### Task details
Copy the lines word for word, starting with the line that contains "1022x245 pixels. At" and running through the last line, with both ends included.

* Start *

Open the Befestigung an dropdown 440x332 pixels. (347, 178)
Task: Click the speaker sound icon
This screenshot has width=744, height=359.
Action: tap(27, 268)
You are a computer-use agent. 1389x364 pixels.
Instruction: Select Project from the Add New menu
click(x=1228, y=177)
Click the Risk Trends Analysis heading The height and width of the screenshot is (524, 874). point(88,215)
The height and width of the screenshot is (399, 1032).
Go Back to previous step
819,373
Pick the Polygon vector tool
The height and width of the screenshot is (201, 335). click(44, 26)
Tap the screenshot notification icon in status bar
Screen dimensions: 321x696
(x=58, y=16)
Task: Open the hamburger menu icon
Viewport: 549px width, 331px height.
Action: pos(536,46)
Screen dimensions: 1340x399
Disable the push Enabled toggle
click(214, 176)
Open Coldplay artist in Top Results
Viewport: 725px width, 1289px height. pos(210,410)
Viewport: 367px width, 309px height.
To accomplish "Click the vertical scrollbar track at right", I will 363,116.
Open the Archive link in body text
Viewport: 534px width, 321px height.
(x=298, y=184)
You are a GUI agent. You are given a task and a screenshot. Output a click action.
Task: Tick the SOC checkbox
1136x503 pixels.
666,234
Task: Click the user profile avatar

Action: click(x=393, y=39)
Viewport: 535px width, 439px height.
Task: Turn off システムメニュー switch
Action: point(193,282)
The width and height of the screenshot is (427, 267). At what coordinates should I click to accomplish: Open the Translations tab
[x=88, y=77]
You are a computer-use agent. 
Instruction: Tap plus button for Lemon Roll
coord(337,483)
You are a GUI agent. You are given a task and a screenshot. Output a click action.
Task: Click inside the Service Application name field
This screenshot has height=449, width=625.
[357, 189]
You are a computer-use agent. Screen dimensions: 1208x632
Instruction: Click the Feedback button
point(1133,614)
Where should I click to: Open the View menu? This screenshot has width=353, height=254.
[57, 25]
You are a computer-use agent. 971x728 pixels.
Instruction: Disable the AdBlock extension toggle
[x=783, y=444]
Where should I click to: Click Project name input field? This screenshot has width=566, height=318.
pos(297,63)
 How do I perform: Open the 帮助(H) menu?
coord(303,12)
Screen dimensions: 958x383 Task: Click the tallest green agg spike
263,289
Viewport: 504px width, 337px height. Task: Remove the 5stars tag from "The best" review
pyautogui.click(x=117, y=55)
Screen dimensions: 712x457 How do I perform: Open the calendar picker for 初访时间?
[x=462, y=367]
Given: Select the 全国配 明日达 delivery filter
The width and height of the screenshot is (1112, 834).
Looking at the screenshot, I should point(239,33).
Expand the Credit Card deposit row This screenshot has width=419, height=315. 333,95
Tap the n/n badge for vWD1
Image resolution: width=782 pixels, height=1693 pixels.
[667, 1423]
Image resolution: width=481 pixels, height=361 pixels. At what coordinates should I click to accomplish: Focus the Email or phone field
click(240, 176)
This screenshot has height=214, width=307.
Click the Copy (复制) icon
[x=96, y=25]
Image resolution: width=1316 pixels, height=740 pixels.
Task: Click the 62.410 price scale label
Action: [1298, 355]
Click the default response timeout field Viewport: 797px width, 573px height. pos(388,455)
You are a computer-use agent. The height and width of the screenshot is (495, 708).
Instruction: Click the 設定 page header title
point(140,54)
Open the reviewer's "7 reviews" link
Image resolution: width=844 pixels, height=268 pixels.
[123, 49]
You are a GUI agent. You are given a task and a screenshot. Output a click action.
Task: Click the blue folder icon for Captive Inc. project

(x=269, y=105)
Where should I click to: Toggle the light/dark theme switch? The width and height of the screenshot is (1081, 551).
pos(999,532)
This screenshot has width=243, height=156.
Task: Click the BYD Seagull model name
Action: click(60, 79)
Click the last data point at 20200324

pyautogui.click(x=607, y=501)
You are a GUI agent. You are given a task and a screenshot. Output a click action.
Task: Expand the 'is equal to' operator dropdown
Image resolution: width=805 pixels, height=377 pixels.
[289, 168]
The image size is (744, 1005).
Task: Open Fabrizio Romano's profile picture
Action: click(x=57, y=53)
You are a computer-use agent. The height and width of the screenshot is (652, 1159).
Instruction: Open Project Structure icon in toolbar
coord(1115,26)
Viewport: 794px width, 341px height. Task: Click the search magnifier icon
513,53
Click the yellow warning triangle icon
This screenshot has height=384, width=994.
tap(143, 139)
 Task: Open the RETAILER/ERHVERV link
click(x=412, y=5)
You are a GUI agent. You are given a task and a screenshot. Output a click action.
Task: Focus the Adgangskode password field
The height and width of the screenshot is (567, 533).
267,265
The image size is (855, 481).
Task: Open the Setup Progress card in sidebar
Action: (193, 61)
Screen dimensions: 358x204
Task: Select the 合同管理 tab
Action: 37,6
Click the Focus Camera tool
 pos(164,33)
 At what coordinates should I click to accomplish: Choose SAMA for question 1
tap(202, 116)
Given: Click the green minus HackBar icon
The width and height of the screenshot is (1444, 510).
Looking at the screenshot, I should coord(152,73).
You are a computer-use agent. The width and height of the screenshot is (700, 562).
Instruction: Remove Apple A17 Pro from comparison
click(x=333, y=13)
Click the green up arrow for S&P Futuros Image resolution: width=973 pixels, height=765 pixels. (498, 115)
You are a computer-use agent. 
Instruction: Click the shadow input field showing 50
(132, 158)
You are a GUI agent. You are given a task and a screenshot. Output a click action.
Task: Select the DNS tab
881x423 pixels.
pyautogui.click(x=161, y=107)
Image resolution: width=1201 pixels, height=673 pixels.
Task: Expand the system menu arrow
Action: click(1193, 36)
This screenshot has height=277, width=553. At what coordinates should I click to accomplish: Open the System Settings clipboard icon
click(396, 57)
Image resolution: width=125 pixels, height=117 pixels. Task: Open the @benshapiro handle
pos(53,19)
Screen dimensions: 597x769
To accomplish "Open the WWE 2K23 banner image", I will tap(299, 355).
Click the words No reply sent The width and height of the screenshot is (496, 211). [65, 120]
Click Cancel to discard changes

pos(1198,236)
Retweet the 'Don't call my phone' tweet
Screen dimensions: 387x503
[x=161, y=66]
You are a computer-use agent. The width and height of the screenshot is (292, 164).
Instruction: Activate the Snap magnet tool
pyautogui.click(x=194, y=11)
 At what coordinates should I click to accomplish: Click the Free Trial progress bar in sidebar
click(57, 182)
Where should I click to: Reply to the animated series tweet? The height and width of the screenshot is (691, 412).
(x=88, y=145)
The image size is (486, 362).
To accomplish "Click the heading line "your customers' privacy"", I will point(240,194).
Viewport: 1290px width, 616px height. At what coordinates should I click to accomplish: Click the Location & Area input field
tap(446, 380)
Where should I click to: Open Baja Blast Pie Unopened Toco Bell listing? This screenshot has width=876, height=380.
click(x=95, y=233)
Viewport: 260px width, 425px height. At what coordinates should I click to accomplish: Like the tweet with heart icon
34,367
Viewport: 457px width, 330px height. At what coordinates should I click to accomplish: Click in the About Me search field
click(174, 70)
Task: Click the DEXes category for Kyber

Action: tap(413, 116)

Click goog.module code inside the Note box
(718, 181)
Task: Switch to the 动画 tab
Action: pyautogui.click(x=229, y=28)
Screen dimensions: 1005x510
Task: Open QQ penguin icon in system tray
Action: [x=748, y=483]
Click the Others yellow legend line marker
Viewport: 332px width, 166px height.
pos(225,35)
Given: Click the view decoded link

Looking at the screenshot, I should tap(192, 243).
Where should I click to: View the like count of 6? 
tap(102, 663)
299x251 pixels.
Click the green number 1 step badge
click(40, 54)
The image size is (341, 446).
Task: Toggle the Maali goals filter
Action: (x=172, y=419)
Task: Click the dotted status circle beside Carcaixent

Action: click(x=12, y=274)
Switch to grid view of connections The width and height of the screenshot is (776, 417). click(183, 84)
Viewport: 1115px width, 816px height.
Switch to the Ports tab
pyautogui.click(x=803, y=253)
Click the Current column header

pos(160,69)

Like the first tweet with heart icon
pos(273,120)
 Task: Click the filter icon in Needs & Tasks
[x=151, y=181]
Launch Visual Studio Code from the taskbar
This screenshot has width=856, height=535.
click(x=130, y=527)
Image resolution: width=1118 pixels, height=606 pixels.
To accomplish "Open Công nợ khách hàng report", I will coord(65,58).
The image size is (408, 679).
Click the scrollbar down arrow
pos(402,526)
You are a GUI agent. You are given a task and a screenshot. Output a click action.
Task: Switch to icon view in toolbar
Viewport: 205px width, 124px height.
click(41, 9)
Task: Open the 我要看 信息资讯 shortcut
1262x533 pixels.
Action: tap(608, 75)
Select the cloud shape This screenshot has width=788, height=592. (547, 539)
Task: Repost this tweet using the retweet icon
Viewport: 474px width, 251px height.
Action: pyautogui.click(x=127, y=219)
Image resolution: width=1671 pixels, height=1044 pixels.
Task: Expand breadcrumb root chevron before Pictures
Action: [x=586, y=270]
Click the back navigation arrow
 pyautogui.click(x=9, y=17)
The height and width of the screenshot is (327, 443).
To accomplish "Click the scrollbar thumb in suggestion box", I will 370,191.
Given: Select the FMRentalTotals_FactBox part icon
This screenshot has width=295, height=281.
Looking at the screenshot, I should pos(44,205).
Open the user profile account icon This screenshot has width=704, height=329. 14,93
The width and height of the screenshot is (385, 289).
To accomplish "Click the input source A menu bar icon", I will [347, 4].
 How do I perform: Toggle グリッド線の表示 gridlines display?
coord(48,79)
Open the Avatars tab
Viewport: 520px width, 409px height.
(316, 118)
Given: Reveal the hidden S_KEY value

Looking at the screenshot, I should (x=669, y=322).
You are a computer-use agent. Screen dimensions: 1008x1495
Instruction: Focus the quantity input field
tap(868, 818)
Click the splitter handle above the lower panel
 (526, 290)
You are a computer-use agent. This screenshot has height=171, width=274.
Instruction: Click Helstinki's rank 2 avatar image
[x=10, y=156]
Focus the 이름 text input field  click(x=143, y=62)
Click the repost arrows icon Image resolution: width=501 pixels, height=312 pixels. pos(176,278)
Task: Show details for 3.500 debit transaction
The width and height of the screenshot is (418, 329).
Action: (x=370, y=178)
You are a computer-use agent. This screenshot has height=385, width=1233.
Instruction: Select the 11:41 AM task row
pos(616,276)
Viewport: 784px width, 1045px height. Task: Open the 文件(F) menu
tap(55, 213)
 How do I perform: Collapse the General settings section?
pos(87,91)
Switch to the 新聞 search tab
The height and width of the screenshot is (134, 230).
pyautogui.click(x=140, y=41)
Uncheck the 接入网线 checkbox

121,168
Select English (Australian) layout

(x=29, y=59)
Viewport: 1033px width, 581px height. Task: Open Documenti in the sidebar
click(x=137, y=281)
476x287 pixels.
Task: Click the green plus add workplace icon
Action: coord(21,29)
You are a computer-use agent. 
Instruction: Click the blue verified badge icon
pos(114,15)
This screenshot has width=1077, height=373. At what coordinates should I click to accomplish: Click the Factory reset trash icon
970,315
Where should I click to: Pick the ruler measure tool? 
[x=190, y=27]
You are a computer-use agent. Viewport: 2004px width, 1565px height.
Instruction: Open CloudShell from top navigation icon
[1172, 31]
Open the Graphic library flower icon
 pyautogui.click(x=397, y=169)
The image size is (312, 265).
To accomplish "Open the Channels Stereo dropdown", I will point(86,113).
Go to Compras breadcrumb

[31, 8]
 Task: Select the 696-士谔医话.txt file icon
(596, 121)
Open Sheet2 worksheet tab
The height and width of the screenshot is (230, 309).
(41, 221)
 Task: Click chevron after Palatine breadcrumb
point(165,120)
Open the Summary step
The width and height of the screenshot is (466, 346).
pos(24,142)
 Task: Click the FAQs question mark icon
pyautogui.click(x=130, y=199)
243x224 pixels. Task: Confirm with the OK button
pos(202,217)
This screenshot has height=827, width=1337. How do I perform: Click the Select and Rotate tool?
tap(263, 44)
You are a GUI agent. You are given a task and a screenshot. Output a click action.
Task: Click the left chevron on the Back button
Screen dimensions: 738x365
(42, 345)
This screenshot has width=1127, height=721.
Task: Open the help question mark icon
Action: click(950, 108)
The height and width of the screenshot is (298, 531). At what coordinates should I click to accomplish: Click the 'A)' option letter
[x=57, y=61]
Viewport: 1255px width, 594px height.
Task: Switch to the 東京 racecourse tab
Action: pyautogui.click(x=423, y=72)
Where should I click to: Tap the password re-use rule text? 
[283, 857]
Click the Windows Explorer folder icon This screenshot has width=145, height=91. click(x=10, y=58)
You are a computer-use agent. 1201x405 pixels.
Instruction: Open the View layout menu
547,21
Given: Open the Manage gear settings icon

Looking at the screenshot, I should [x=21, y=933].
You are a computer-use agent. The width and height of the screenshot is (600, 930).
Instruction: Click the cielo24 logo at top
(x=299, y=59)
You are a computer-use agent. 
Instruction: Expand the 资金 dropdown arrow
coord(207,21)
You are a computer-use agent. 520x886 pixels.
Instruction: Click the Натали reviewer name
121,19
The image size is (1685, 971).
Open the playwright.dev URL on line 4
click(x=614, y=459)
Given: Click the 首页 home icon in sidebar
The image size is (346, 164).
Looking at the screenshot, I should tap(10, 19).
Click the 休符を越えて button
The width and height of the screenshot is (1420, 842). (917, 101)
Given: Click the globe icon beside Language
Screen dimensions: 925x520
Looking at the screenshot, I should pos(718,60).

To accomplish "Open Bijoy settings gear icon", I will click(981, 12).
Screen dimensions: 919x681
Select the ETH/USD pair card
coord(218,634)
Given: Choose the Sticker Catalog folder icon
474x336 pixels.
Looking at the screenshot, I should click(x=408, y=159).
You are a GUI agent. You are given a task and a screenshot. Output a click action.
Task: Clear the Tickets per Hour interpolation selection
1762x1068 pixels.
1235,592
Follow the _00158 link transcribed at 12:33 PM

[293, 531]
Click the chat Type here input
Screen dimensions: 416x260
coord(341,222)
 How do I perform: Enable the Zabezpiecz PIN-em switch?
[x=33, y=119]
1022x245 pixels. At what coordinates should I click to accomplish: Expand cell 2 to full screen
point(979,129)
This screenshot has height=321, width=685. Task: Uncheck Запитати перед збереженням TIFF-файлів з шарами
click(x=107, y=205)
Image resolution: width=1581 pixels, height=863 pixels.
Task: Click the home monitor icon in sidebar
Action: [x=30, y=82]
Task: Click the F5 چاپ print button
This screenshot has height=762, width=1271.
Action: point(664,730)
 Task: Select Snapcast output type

* End *

### Exercise response
1022x245 pixels. At what coordinates should I click to accomplish: Expand cell 2 to full screen
point(979,129)
This screenshot has height=321, width=685. Task: Uncheck Запитати перед збереженням TIFF-файлів з шарами
click(x=107, y=205)
Image resolution: width=1581 pixels, height=863 pixels.
Task: Click the home monitor icon in sidebar
Action: [x=30, y=82]
Task: Click the F5 چاپ print button
This screenshot has height=762, width=1271.
Action: point(664,730)
 Task: Select Snapcast output type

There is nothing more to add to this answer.